しばらくすると、シュウはリビングルームに呼ばれた。
「悪いがオレは夕方から仕事があって夜遅くならないと帰ってこねぇ。オレがいない間は別にこのリビングを使ってもらっても構わねぇが、あんまり散らかすなよ。トイレや風呂も自由に使ってもらってイイが、適当に掃除しとけ。タダで住まわせてもらうんだから、それくらい当たり前だろ。食い物は…まぁオレもあんまり自分で料理したりしないから大した物も置いてねぇが、カップラーメンくらいならキッチンの横の戸棚にあるし、酒のつまみ程度の食いモンなら冷蔵庫の中に入ってる。ところでお前金持ってんのか?」
シュウは言われてみて改めてポケットの中を覗いてみたが、保からもらった封筒の金は既に無く、父親の家でくすねてきた時の残りがわずかに残っているだけだった。
「その顔じゃあどう見ても無さそうだな。かと言ってタダで住まわせた上に小遣いまでくれてやるほどオレもお人好しじゃないし…」しばらく考えた後で慎治は言った。

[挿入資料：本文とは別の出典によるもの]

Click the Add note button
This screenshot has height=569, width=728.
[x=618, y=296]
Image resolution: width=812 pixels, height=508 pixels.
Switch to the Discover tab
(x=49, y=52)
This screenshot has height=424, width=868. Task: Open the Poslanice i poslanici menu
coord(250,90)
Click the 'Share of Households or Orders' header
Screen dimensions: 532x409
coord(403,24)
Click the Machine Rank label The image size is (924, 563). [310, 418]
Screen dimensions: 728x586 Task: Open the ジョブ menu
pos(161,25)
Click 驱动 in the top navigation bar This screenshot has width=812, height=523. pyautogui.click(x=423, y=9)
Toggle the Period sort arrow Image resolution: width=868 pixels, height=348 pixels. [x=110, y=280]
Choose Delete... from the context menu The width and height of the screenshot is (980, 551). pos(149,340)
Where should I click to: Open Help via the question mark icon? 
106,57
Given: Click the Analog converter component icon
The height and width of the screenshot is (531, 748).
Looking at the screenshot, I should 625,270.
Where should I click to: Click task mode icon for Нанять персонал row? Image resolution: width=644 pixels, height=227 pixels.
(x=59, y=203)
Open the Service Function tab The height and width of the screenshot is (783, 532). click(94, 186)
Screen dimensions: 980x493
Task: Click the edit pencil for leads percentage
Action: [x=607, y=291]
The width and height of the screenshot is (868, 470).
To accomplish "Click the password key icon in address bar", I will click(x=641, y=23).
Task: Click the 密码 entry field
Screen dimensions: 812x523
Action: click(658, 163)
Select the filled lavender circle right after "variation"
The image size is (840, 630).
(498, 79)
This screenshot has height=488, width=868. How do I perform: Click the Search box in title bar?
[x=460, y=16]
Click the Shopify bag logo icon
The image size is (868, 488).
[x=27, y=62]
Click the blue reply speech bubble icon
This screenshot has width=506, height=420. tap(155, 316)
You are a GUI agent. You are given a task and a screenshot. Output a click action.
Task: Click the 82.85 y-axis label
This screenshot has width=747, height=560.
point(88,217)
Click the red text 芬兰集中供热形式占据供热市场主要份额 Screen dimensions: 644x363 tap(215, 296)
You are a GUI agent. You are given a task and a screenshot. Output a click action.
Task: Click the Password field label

「そうだ。お前オレの店を手伝ってくれないか? 最近バイトで雇ってたヤツが急に辞めちまって、オレひとりで色々切り盛りしなくちゃならなくて困ってたところだ。まぁ未成年を雇うのは少し気が引けるが、お前もただここでボーッとしてても退屈だろうし、仕事して住まわせてもらうと思えば変に気ぃ遣わなくてイイだろう。なぁに、ほんの少しだがちゃんとバイト代も払ってやるよ」
「へぇ、慎治さんてお店やってるんだ」
「あぁ。店っつうほどのモンでもないがな… 何て言うかその…サービス業ってヤツだ」慎治は急に落ち着かない様子になり、ソワソワと部屋の中を見回した。
「分かった。オレにできるかどうか分からないけど、頑張ってみるよ。早速今日から行く?」
「イヤ、今日は疲れてるだろうからここでゆっくり休め。こっちも色々準備あるし。明日から頼むわ」
「分かった」シュウは頷くと自分の部屋に戻っていった。その後ろ姿を見ながら慎治がボソッと呟くのにも気付かずに。
「まっ、お前さんにはちっと刺激が強すぎるかもしれねぇがな」
次の日の夕方、マスクに帽子姿で身を隠したまま、シュウは慎治に連れられて彼がやっているという店にやって来た。
そこは古びた七階建ての雑居ビルの一角で、狭いエレベーターを降りると目の前に黒っぽいドアがあり、横にピンク色の地に青い文字で「フェアリー」と書かれた看板が掛かっていた。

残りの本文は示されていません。